====== Extracted entries ======
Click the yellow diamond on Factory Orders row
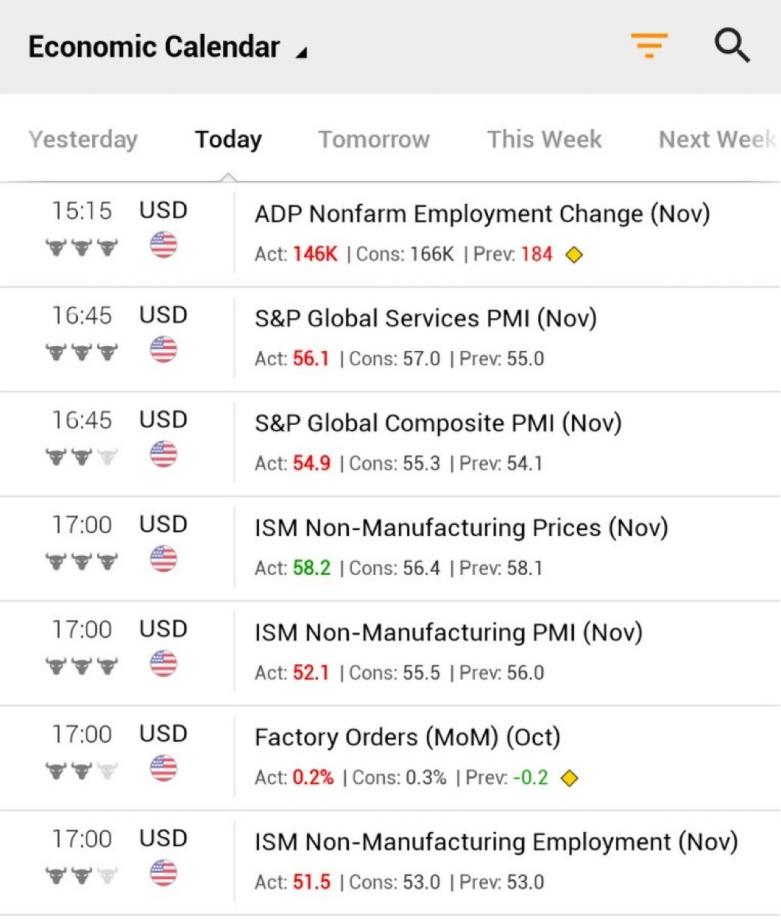Viewport: 781px width, 921px height. click(x=569, y=777)
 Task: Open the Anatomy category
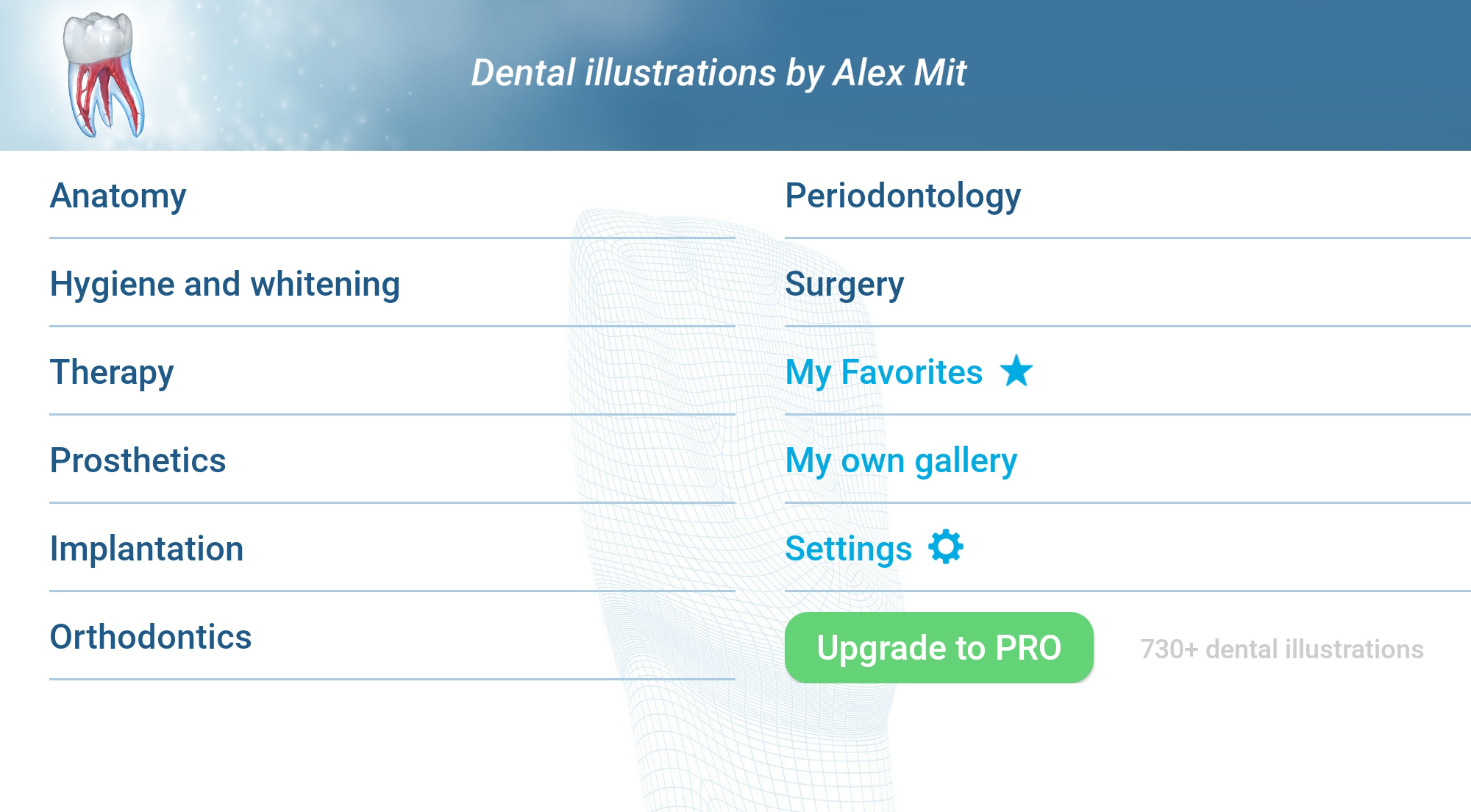click(392, 196)
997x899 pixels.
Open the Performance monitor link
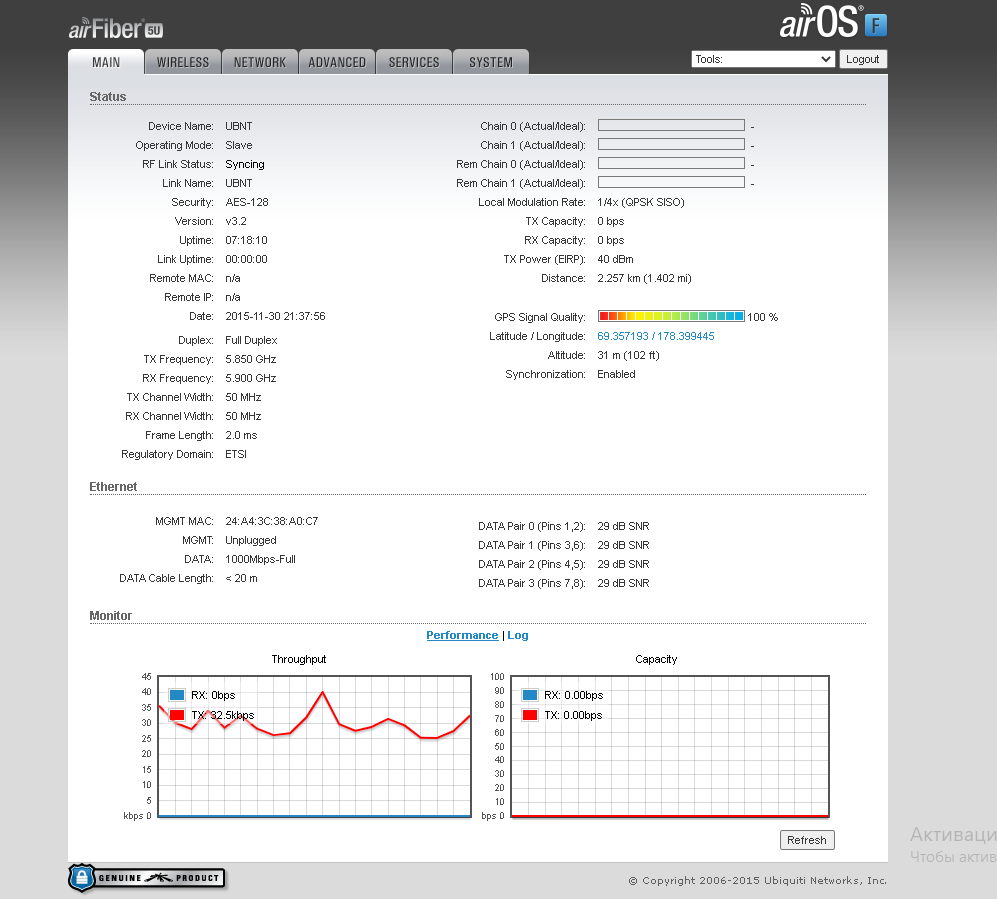pyautogui.click(x=462, y=635)
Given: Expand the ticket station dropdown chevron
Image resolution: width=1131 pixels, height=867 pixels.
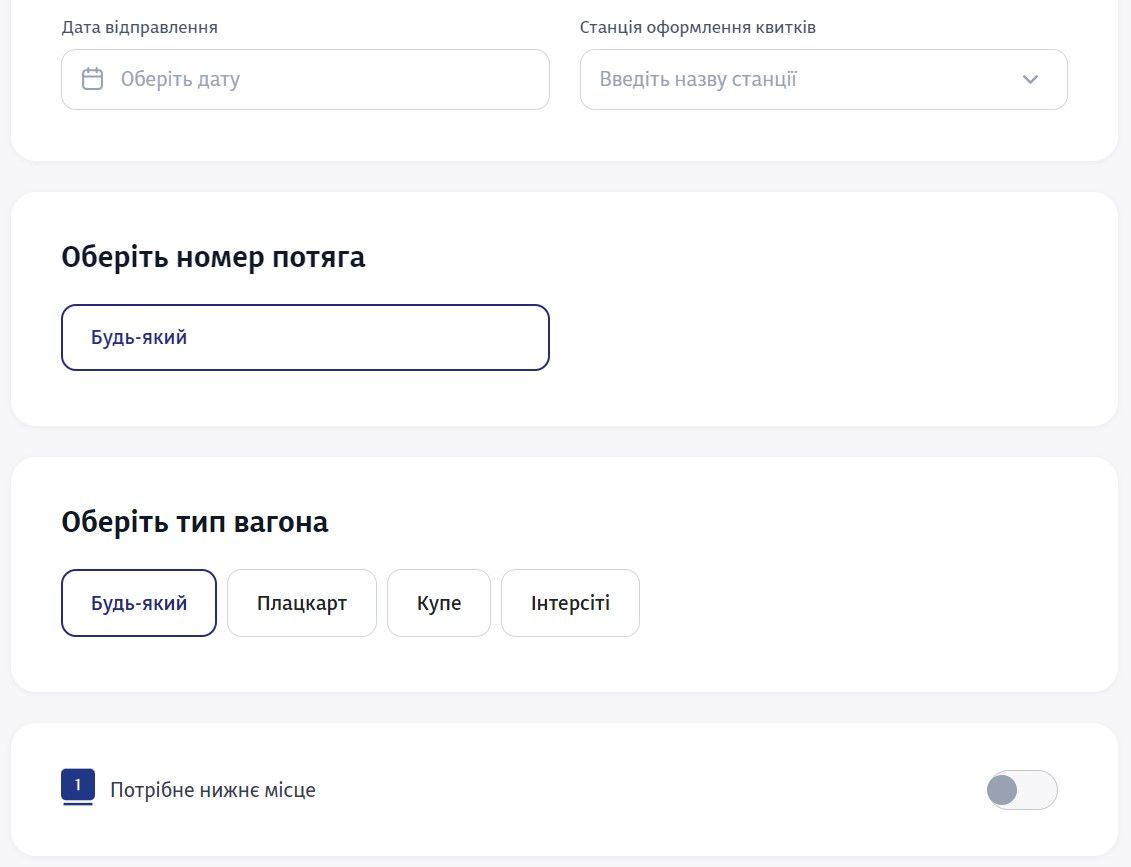Looking at the screenshot, I should (1031, 79).
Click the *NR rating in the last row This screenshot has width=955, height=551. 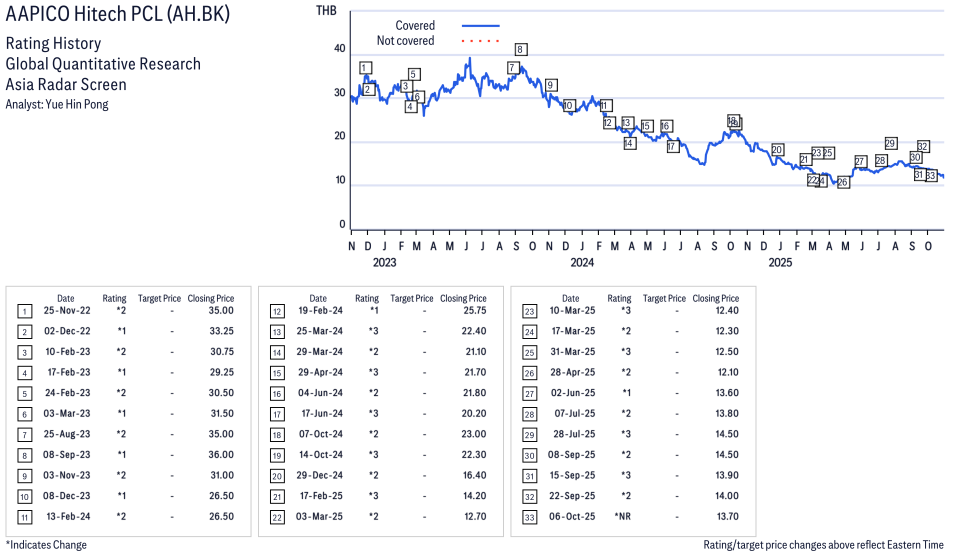pos(620,517)
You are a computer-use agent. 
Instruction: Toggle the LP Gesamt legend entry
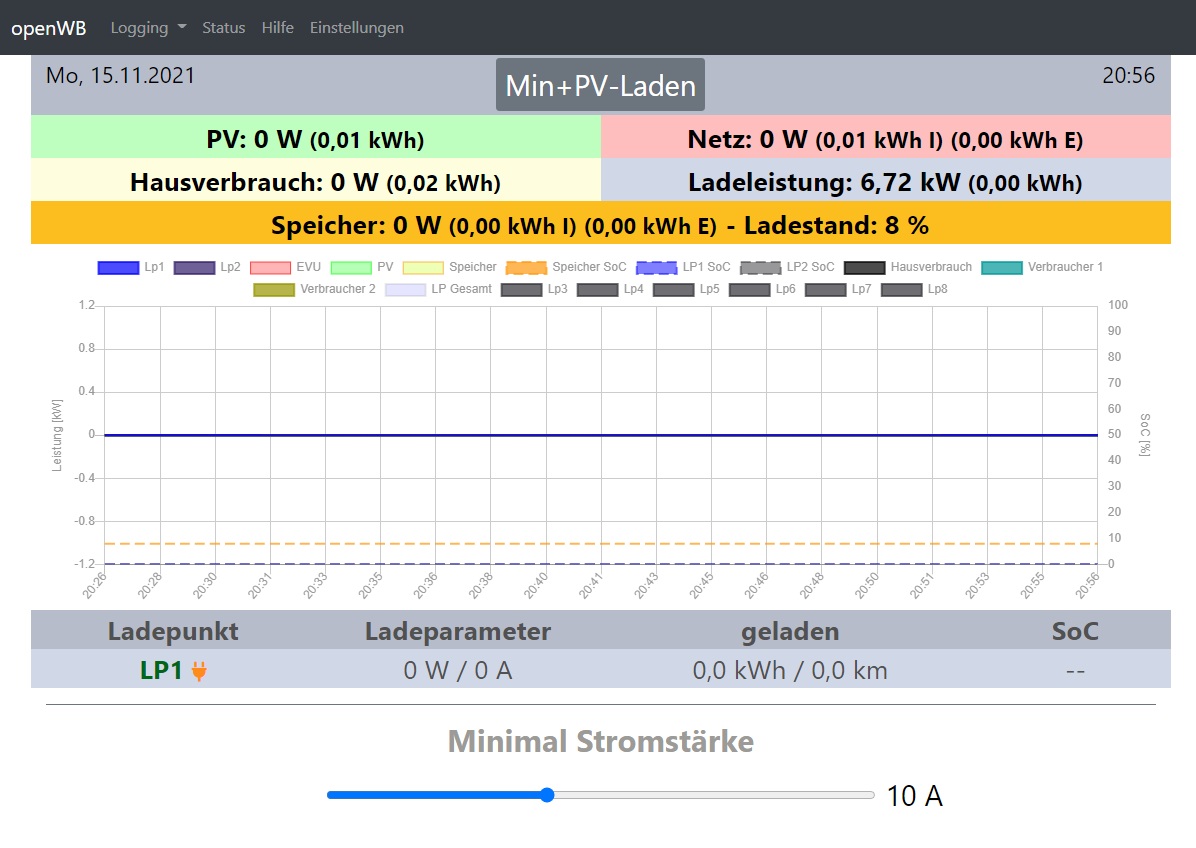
======
• _What the exercise asks_
An acceptable answer consists of the lines above from the one holding "You are a computer-use agent." to the end of the data, repeated exactly and containing no pictures.

• _Solution below_
You are a computer-use agent. 
Instruction: Toggle the LP Gesamt legend entry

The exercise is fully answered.